Tek-Tips is the largest IT community on the Internet today!

Members share and learn making Tek-Tips Forums the best source of peer-reviewed technical information on the Internet!

  • Congratulations Chris Miller on being selected by the Tek-Tips community for having the most helpful posts in the forums last week. Way to Go!

Cross table insert duplicate key issue 1

Status
Not open for further replies.

craigward

Programmer
Nov 13, 2007
230
GB
Hi,

I have 2 tables, wce_contact and PC_WiredOrder.
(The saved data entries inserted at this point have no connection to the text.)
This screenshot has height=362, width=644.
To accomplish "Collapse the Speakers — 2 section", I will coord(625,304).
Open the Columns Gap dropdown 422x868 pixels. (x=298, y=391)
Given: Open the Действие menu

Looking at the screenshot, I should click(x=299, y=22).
I want to copy data from PC_WiredOrder into wce_contact, that is not difficult. The issue comes when the PC_WiredOrder table has duplicates in it, it then conflicts with the unique primary key in the wce_contact table. That is because i'm using the customerid from PC_WiredOrderand for the uniqueid in wce_contact. So the duplicate rows customerid '333' in the example below, can't insert into the uniqueid of wce_contact table it attempts the first instance then the second and conflicts.

Here is the error:

Msg 2627, Level 14, State 1, Line 1
Violation of PRIMARY KEY constraint 'PK__wce_cont__AA522ACA7F60ED59'. Cannot insert duplicate key in object 'dbo.wce_contact'.
The statement has been terminated.

Below is some script to create the tables, insert some sample data and the attempt to insert script. This replicates the issue.
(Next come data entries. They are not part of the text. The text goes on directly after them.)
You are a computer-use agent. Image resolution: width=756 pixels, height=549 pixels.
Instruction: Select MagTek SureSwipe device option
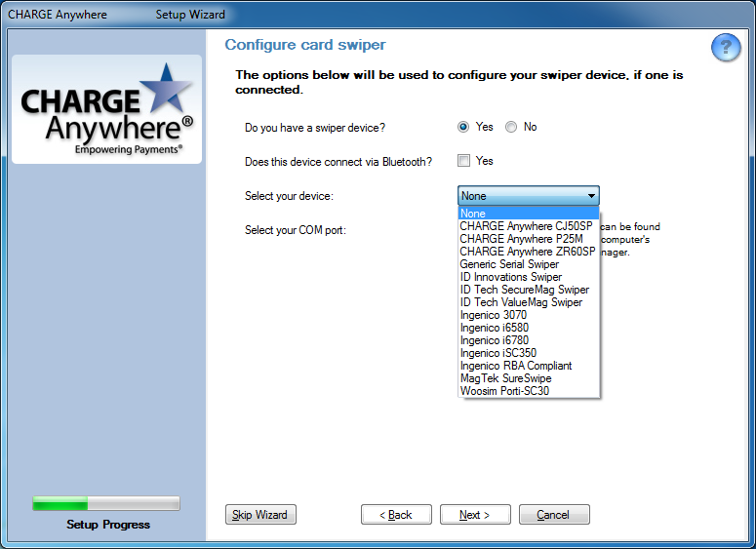pos(505,378)
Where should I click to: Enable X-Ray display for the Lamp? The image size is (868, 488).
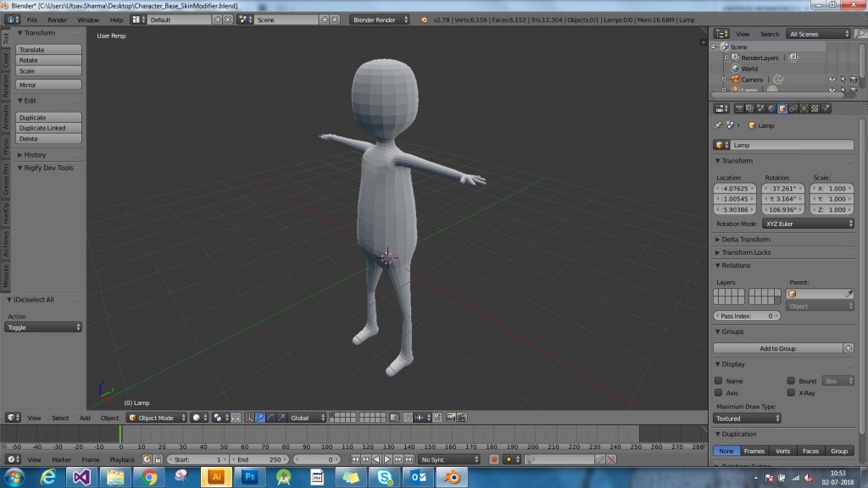[x=790, y=392]
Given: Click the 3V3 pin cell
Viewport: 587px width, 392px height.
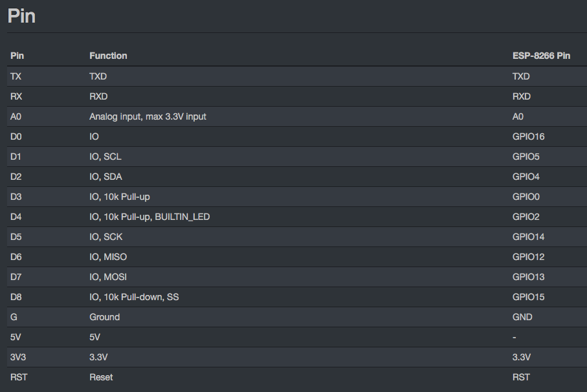Looking at the screenshot, I should coord(18,357).
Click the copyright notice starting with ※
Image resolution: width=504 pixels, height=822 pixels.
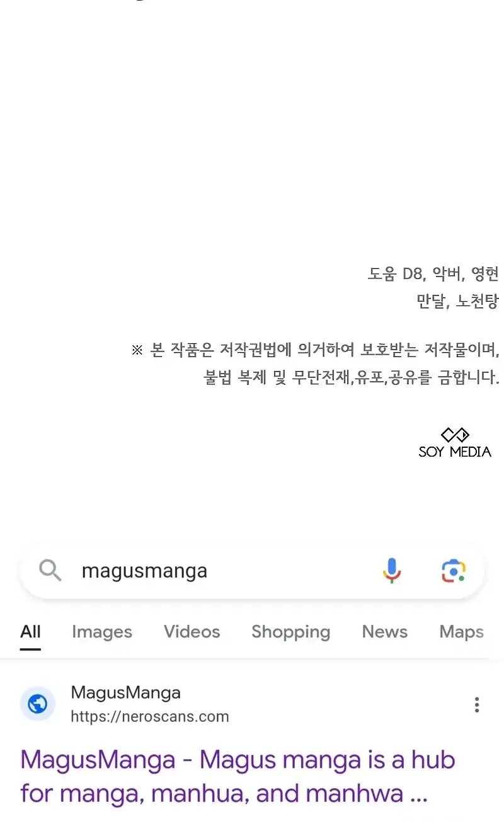[x=315, y=363]
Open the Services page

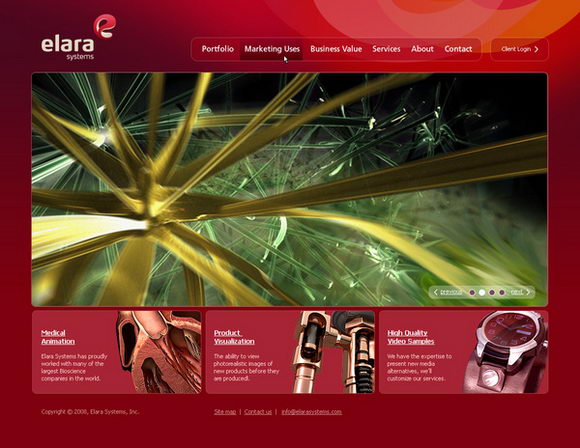click(x=386, y=49)
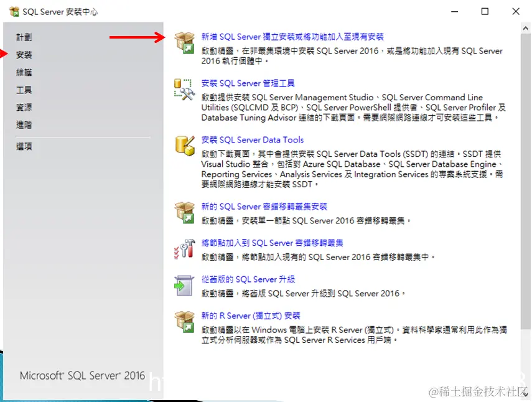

If anyone can help me to get round this I would be grateful, I have tried loads of options and can't get it! Thanks for your help

Code:
CREATE DATABASE temp3

GO

USE temp3

CREATE TABLE wce_contact
(
uniqueid VARCHAR(50) NOT NULL PRIMARY KEY,
emailaddress VARCHAR(150) NOT NULL,
)
 
INSERT INTO wce_contact VALUES (1, '1@1.com'), (2, '2@2.com');

CREATE TABLE PC_WiredOrder
(
id VARCHAR(50) NOT NULL PRIMARY KEY,
customerid VARCHAR(150) NOT NULL,
billingemail VARCHAR(150)  NULL,
)
 
INSERT INTO PC_WiredOrder VALUES ('a', 333, '3@3.com'), ('b', 333, '3@3.com'), ('c', 444, '4@4.com');

Script causing the issue.

Code:
INSERT INTO wce_contact
  (UNIQUEID, EMAILADDRESS)
SELECT t1.customerid,
       t1.billingemail
  FROM PC_WiredOrder t1
 WHERE NOT EXISTS(SELECT EMAILADDRESS
                    FROM wce_contact t2
                   WHERE t2.EMAILADDRESS = t1.BillingEmail)
 
Code:
INSERT INTO wce_contact
  (UNIQUEID, EMAILADDRESS)
SELECT distinct
       t1.customerid
     , t1.billingemail
  FROM PC_WiredOrder t1
 WHERE NOT EXISTS(SELECT EMAILADDRESS
                    FROM wce_contact t2
                   WHERE t2.EMAILADDRESS = t1.BillingEmail)

Regards

Frederico Fonseca
SysSoft Integrated Ltd

FAQ219-2884
FAQ181-2886
 
Thank you fredericofonseca, does Distinct not look at all columns in the row to make sure each value is distinct? I need to add another 10 columns into the query that are not sample code.

Thanks again.
 
It's the continuation of thread183-1790851, right?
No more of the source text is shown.